Drainage design in a climate emergency
16 March 2020
In the past few months many areas of Britain have seen very high rainfall.
Looking out of the window from my desk I can see the Avon river level is recurrently high. A walk at lunch following storm Dennis showed the weir in Bath city centre was barely visible under the vast quantities of water pouring downstream. This is likely to be a more and more regular occurrence as the effects of climate change become more severe and widespread. So what can we as building designers do?
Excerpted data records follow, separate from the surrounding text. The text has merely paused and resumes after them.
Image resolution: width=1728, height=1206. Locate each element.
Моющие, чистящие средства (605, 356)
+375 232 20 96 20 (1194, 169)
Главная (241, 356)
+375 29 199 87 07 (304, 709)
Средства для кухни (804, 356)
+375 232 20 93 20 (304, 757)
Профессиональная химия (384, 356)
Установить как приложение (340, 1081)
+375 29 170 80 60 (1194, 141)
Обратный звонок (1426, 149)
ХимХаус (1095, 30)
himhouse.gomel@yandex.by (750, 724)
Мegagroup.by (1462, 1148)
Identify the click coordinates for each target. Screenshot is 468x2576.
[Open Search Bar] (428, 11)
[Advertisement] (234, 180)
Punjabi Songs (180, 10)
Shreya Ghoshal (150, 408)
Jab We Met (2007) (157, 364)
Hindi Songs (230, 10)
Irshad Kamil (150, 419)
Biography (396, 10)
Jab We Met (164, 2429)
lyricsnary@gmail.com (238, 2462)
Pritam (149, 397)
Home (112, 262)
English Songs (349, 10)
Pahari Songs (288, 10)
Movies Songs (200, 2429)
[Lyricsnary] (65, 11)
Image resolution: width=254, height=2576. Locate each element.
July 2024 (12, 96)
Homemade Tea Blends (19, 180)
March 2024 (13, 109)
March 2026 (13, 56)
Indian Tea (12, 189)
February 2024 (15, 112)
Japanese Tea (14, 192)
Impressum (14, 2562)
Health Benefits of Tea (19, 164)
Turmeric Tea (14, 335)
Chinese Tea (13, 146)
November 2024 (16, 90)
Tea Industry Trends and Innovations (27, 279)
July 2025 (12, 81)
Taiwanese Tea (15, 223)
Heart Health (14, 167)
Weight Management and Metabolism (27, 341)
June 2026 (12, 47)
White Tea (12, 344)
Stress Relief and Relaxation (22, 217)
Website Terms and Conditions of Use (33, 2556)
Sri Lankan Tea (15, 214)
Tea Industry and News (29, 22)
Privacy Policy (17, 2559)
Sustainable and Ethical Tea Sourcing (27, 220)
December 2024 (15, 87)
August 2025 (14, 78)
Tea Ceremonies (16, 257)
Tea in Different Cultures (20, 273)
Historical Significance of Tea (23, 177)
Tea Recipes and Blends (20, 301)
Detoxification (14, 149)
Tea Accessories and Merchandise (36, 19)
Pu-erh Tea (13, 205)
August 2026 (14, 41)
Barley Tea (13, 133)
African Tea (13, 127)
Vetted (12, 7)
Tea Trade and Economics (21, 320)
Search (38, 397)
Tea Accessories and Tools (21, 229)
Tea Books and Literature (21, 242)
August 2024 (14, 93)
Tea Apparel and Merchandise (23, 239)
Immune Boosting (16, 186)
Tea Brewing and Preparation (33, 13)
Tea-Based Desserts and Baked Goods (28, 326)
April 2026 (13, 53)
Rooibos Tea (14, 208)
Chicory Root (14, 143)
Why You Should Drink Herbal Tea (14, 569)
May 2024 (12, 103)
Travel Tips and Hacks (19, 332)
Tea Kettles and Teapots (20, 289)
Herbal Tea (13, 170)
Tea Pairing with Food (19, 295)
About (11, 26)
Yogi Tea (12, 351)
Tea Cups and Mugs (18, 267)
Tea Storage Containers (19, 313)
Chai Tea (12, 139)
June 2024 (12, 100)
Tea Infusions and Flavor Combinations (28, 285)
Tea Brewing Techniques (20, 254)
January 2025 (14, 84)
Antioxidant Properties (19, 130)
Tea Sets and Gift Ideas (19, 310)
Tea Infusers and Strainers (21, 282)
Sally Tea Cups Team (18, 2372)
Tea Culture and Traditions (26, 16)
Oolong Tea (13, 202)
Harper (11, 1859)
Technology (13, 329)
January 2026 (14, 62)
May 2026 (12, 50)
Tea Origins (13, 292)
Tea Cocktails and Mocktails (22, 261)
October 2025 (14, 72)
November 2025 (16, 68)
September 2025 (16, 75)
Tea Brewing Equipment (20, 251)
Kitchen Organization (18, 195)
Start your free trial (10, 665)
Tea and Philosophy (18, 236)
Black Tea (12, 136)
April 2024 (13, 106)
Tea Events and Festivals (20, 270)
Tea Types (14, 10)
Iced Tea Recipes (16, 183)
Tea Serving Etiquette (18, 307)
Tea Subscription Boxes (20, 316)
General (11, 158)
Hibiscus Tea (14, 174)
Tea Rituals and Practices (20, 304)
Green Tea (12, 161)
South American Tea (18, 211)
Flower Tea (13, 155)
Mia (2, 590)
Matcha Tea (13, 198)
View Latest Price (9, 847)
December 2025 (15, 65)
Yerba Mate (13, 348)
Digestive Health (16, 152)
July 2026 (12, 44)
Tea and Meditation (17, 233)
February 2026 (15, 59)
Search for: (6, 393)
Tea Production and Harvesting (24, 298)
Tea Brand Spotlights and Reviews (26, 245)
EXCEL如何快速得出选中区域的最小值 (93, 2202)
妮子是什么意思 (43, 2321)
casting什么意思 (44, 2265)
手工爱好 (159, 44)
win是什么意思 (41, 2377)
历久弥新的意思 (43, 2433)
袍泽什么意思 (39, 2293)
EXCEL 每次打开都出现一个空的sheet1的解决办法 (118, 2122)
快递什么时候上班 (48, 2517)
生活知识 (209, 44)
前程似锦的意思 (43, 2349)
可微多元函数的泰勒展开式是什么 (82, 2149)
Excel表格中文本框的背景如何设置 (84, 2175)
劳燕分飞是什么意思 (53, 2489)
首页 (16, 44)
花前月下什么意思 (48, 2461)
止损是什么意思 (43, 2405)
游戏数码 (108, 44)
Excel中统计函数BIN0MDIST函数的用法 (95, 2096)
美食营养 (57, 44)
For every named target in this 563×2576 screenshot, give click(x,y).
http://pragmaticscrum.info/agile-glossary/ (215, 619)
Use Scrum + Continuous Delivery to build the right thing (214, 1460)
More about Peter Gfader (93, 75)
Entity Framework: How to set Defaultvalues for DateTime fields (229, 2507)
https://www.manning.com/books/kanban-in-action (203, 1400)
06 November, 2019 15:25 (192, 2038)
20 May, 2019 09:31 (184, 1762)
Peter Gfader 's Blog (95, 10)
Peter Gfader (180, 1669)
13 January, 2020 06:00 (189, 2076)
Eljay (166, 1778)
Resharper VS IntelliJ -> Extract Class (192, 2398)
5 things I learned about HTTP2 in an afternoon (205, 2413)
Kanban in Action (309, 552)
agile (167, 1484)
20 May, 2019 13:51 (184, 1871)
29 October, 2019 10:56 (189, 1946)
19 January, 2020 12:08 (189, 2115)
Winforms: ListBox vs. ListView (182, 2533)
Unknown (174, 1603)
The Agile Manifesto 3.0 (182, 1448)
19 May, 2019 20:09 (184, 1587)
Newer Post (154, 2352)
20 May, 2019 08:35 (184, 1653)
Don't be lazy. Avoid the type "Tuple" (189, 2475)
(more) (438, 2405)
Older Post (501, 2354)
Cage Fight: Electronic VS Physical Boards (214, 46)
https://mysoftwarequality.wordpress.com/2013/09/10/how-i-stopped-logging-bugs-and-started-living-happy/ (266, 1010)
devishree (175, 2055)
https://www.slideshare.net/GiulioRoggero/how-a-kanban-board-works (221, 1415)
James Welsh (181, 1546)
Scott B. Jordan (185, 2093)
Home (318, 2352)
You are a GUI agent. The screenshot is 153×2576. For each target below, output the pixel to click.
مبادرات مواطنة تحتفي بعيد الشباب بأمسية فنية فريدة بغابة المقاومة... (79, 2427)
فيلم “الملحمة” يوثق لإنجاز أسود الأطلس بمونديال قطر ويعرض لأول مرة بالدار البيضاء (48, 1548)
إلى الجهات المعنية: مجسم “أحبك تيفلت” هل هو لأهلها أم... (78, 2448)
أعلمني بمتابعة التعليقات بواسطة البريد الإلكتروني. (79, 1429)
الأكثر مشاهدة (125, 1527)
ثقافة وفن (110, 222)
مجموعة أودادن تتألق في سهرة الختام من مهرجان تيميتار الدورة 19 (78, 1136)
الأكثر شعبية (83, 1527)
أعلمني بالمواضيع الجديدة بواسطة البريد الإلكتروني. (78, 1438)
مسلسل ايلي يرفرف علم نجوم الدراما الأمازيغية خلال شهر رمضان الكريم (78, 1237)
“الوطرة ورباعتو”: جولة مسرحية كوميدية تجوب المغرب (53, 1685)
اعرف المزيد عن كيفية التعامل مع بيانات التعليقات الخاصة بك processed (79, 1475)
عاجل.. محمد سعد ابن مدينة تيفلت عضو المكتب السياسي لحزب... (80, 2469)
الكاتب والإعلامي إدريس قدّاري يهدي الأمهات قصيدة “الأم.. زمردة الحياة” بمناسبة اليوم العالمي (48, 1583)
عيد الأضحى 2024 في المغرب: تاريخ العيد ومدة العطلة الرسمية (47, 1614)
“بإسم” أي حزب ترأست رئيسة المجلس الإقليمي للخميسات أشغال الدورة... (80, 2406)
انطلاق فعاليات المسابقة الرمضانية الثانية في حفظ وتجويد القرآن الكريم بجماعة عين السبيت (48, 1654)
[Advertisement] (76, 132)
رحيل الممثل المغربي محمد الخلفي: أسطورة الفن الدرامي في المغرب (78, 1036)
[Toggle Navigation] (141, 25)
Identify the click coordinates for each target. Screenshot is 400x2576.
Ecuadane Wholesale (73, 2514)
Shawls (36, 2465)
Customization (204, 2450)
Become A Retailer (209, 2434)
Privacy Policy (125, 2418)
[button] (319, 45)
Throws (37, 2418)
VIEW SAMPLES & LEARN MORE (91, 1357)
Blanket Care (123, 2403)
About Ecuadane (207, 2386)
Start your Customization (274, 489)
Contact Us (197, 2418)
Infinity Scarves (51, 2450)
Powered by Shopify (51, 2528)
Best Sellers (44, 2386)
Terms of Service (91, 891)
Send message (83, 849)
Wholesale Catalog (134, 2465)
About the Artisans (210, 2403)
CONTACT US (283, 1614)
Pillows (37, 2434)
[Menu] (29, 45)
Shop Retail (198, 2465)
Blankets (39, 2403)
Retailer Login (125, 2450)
Our objective as drainage engineers is to reduce as far as reasonably possible the risk of flooding to buildings, and therefore provide safe spaces for people to live and work. We follow the Sustainable Drainage System (SuDS) hierarchy of infiltration as our first option, before considering attenuation and discharge to local watercourses and public sewer systems. This reduces the intensity and volume of water hitting watercourses like rivers in storms. Infiltrating rainwater into the ground through soakaways allows for the gradual release of water into the underground natural water system. Design of soakaways requires specific site testing and analysis to ensure that the natural water table is sufficiently below the soakaway base and that enough storage volume is provided for intense storms with consideration for additional rainwater intensities due to climate change. Our designs are done in consultation with the Lead Local Flood Authority and Environment Agency wherever relevant to ensure a collaborative approach is delivered for our clients.